Hawla Tenure an intermediate right developed in the agrarian relations of south and southeast Bengal in the nineteenth century. The rise of madhyasvatvas or intermediate interests standing between a zamindar and cultivating raiyats was a direct result of permanent settlement. The greatest challenge to the security of zamindars after the Permanent Settlement was the revenue sale law commonly known as Sunset Law. Under this law, the lands of the defaulting proprietors were made liable to be sold at public auctions for recovery of public revenue. Under the operation of this law, a great number of zamindaris, including the mammoth ones changed hands immediately after the introduction of the Permanent Settlement. In response to the crisis, many Bengal zamindars created intermediate interests between themselves and actual cultivators.

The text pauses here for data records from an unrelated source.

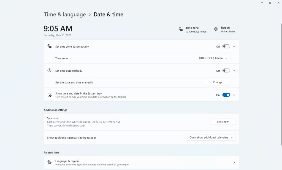
Task: Open the Don't show additional calendars dropdown
Action: pos(211,137)

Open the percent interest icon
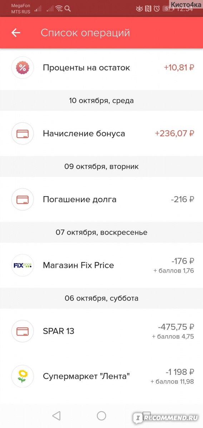pyautogui.click(x=23, y=67)
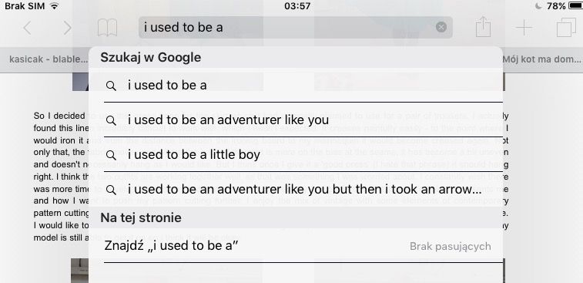The image size is (583, 283).
Task: Select the suggestion ending with "took an arrow..."
Action: (303, 189)
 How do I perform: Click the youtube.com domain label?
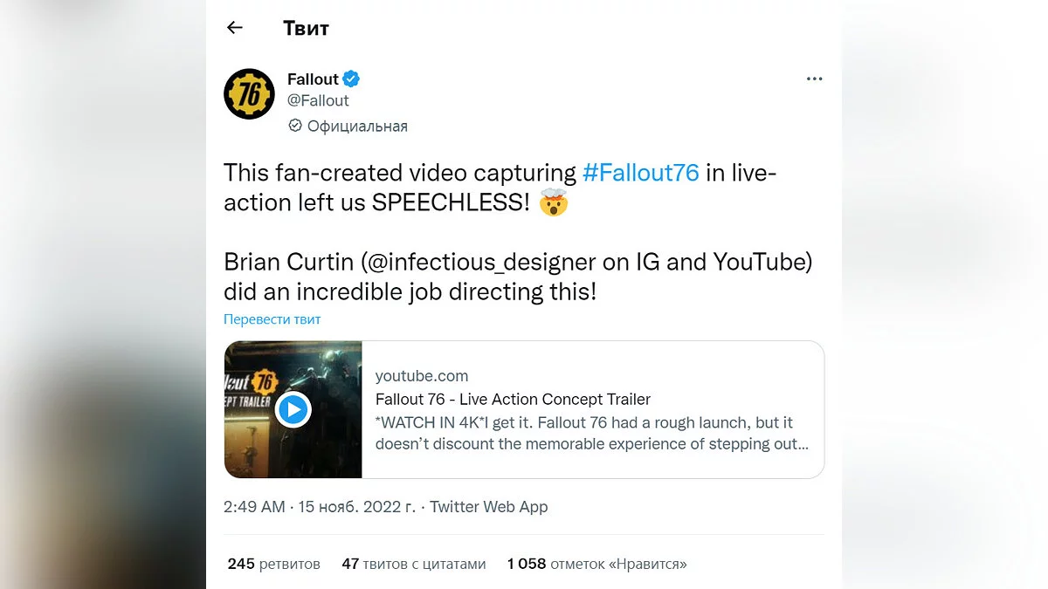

The hawla tenure was one of them.

The hawla tenure is essentially a land reclamation right developed in and around Bakerganj. In the nineteenth century, extensive areas of lands in the sundarbans were cleared and cultivated by the hawla tenureholders called hawladars. In search of new sources of income, many zamindars, whose estates were contiguous to the Sundarbans, invited agrarian ijaradars or farmers to clear jungle lands within their jurisdictions offering them attracting terms. The clearing farmers made considerable capital investments in bringing the land under cultivation. Their incentive was that they got a right in the cleared land either for a term or in perpetual lease at a very nominal rate of rent. The blocks of land named hawla were leased to capitalist farmers who agreed to clear the jungle lands by laying out their own capital, labour and organisation. They became attracted to the zamindar's reclamation drive, because they got secure tenurial right at a nominal rate of rent. As frontier reclaimers, the hawladars further extended their domain by creating a subordinate right called nim or second degree of hawladar. The nim-hawladar in turn created osat-nim-hawladar or third degree of hawladars. In this way, in some places even five to ten degrees of under-rights were created with the appellation of hawla. Thus a tiered class of hawladars of various denominations emerged within the landed society in the coastal districts of Bengal with Bakerganj as its centre.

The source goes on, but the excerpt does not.